I know most people here don't pay much - or any - attention to
SQLServer, however there was an interesting article recently regarding
significant performance differences between DISTINCT and GROUP BY as
used to remove duplicates.

https://sqlperformance.com/2017/01/t-sql-queries/surprises-assumptions-group-by-distinct


Now I'm wondering if something similar might be lurking in Postgresql?

[Yeah, I know - test it and find out!

Thing is, the queries used in the article are not simple.  Although
not explicitly stated, it hints that - at least for SQLServer - a
simple case involving a string column is probably insufficient, and
complex scenarios are required to produce significant differences.
]


I'll get around to doing some testing soon.  For now, I am just asking
if anyone has ever run into something like this?

George

Re: [GENERAL] DISTINCT vs GROUP BY - was Re: is (not) distinct from

От
"Sven R. Kunze"
Дата:
On 03.03.2017 06:26, George Neuner wrote:
I know most people here don't pay much - or any - attention to
SQLServer, however there was an interesting article recently regarding
significant performance differences between DISTINCT and GROUP BY as
used to remove duplicates.

https://sqlperformance.com/2017/01/t-sql-queries/surprises-assumptions-group-by-distinct

On a similar note, this is also an interesting read about the topic of distinct vs group by:

https://blogs.oracle.com/developer/entry/counting_with_oracle_is_faster

Interesting is the performance difference between integers and strings for PostgreSQL which doesn't exist for Oracle.

I also tried rewriting "select distinct" to "select group by" using PostgreSQL. It didn't help; it was even worse (see appendix).

I'll get around to doing some testing soon.  For now, I am just asking
if anyone has ever run into something like this?

Yes, my team did. We use Django on a daily basis to generate SQL queries. In case of model-spanning queries, a lot of joining and duplications are involved. Distinct is the "generally" accepted way to remedy the situation but it's actually more like Tom said: distinct is a band-aid here.

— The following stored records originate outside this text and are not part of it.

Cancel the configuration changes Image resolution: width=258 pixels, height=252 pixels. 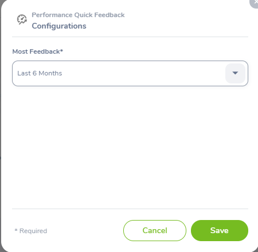pos(155,230)
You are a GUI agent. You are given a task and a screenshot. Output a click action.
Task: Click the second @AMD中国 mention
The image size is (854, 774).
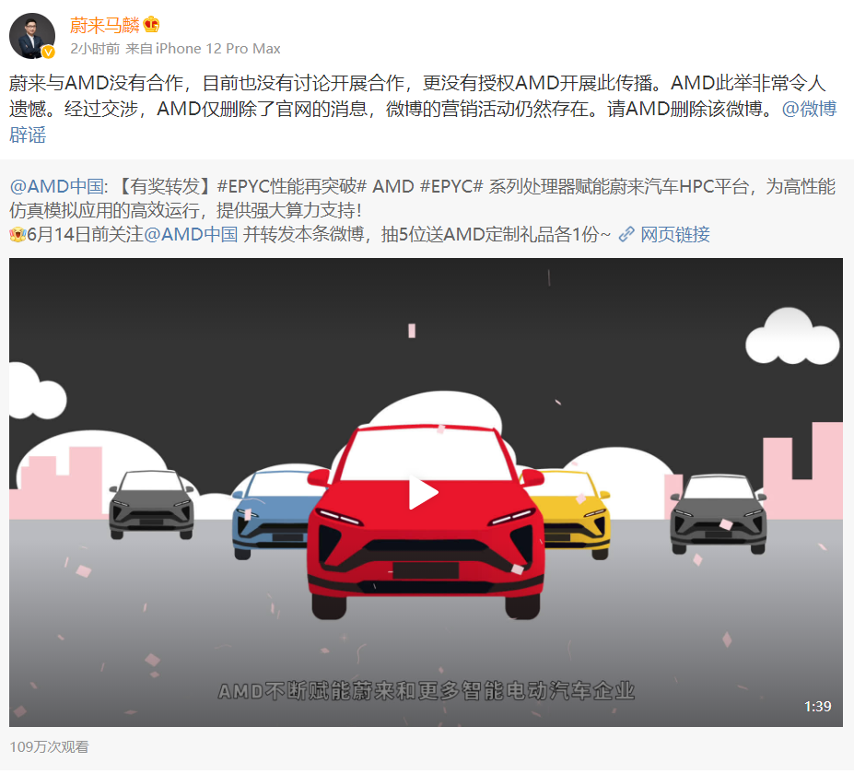[191, 235]
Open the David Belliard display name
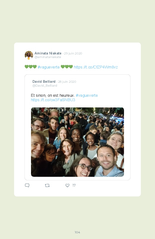This screenshot has width=155, height=239. tap(44, 82)
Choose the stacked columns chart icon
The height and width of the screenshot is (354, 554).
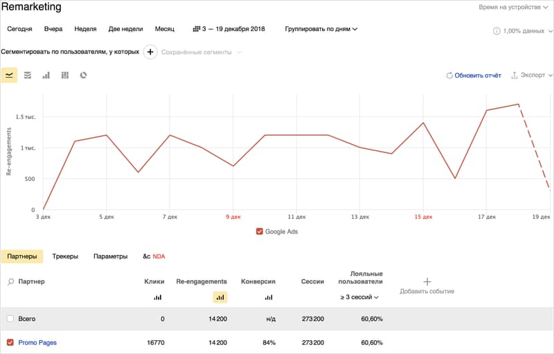65,76
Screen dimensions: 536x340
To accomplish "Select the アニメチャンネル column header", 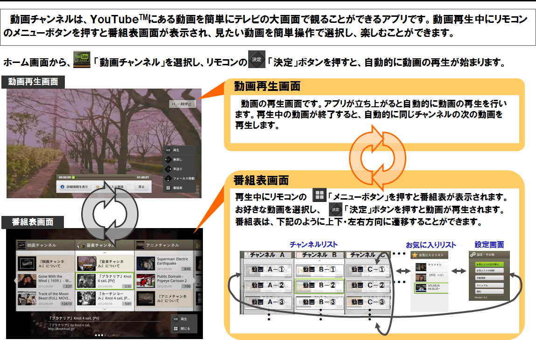I will pyautogui.click(x=163, y=245).
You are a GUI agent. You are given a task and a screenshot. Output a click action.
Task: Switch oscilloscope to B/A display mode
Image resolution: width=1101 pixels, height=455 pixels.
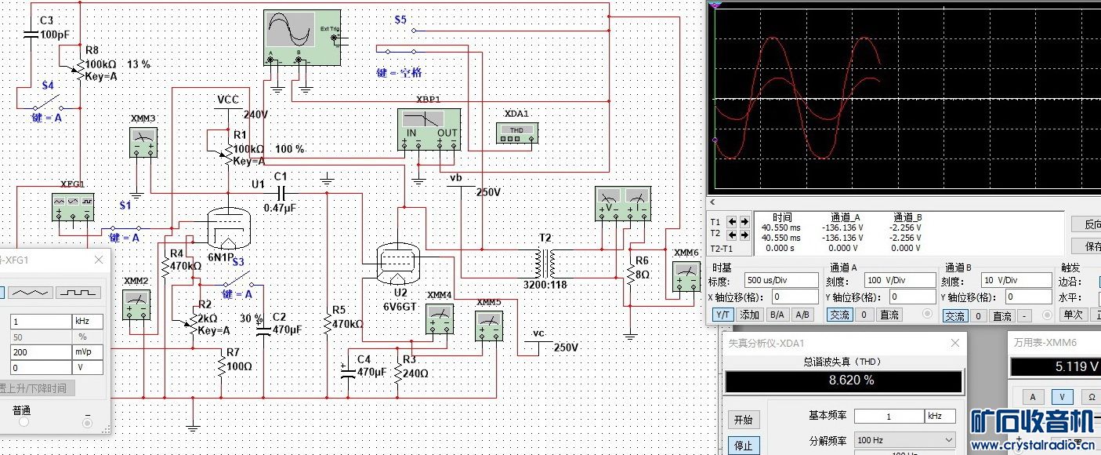pyautogui.click(x=777, y=315)
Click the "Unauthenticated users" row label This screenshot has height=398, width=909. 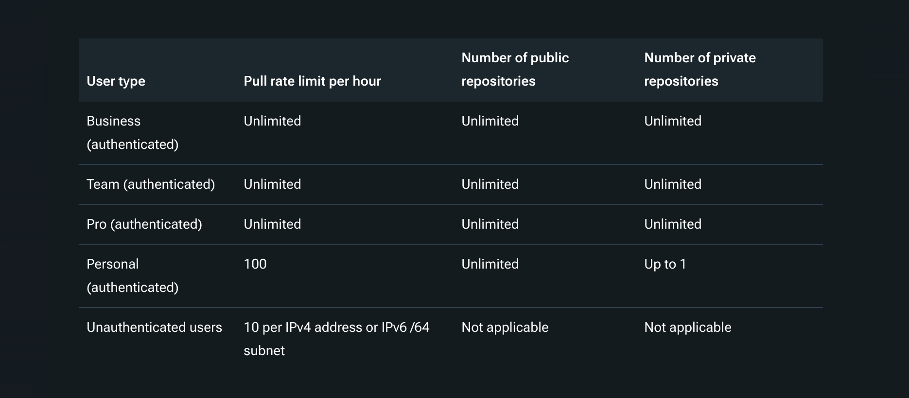[x=154, y=327]
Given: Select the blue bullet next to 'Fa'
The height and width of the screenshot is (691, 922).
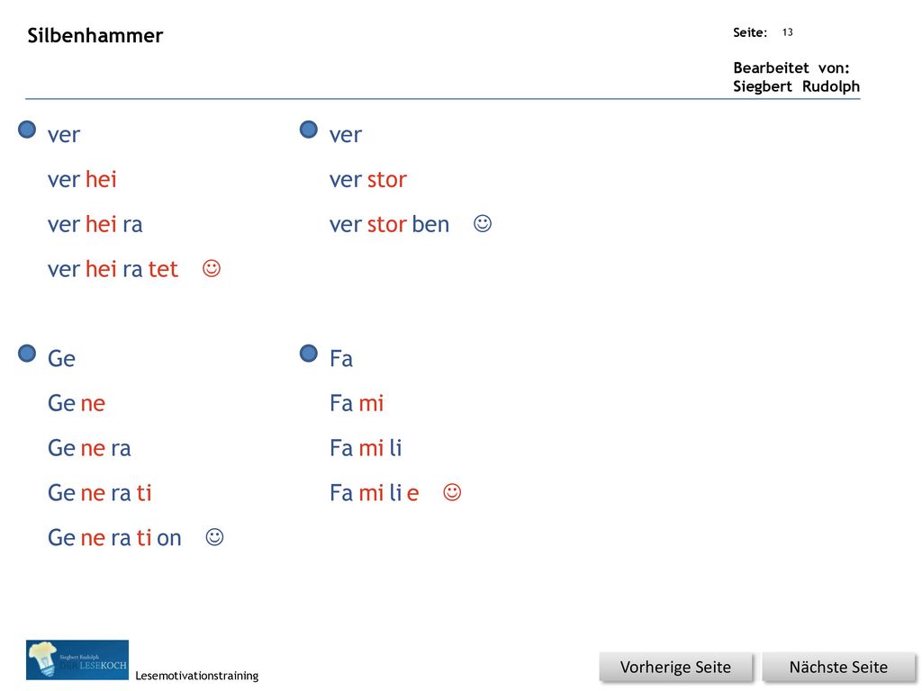Looking at the screenshot, I should click(x=309, y=353).
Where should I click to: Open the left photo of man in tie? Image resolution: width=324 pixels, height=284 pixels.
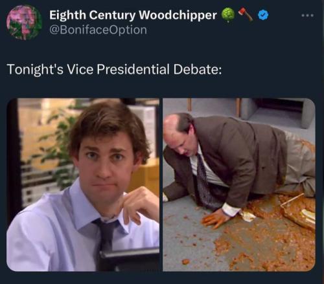coord(83,185)
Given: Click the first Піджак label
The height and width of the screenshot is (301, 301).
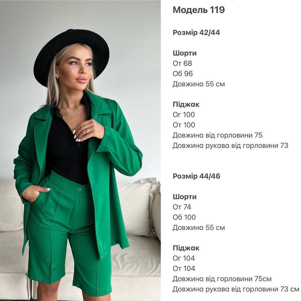Looking at the screenshot, I should tap(186, 105).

UNIONS and SUBSELECTs would be better I guess.


Sven


** Appendix **


>>>># \d docs
                         Table "public.docs"
 Column |  Type   |                     Modifiers                    
--------+---------+---------------------------------------------------
 id     | integer | not null default nextval('docs_id_seq'::regclass)
 meta   | jsonb   |
Indexes:
    "docs_pkey" PRIMARY KEY, btree (id)


>>>># explain analyze select count(distinct meta->>'blood_group') from docs;
                                                         QUERY PLAN                                                        
----------------------------------------------------------------------------------------------------------------------------
 Aggregate  (cost=760497.00..760497.01 rows=1 width=449) (actual time=37631.727..37631.727 rows=1 loops=1)
   ->  Seq Scan on docs  (cost=0.00..710497.00 rows=10000000 width=449) (actual time=0.500..3999.417 rows=10000000 loops=1)
 Planning time: 0.211 ms
 Execution time: 37631.829 ms
(4 rows)


>>>># explain analyze select count(*) from (select meta->>'blood_group' from docs group by meta->>'blood_group') as x;
                                                               QUERY PLAN                                                              
----------------------------------------------------------------------------------------------------------------------------------------
 Aggregate  (cost=4441923.83..4441923.84 rows=1 width=0) (actual time=41189.472..41189.472 rows=1 loops=1)
   ->  Group  (cost=4241923.83..4316923.83 rows=10000000 width=449) (actual time=31303.690..41189.455 rows=8 loops=1)
         Group Key: ((docs.meta ->> 'blood_group'::text))
         ->  Sort  (cost=4241923.83..4266923.83 rows=10000000 width=449) (actual time=31303.686..40475.227 rows=10000000 loops=1)
               Sort Key: ((docs.meta ->> 'blood_group'::text))
               Sort Method: external merge  Disk: 129328kB
               ->  Seq Scan on docs  (cost=0.00..735497.00 rows=10000000 width=449) (actual time=0.349..6433.691 rows=10000000 loops=1)
 Planning time: 2.189 ms
 Execution time: 41203.669 ms
(9 rows)

Re: [GENERAL] DISTINCT vs GROUP BY - was Re: is (not) distinct from

От
David Rowley
Дата:
On 3 March 2017 at 18:26, George Neuner <gneuner2@comcast.net> wrote:
> I know most people here don't pay much - or any - attention to
> SQLServer, however there was an interesting article recently regarding
> significant performance differences between DISTINCT and GROUP BY as
> used to remove duplicates.
>
> https://sqlperformance.com/2017/01/t-sql-queries/surprises-assumptions-group-by-distinct
>
>
> Now I'm wondering if something similar might be lurking in Postgresql?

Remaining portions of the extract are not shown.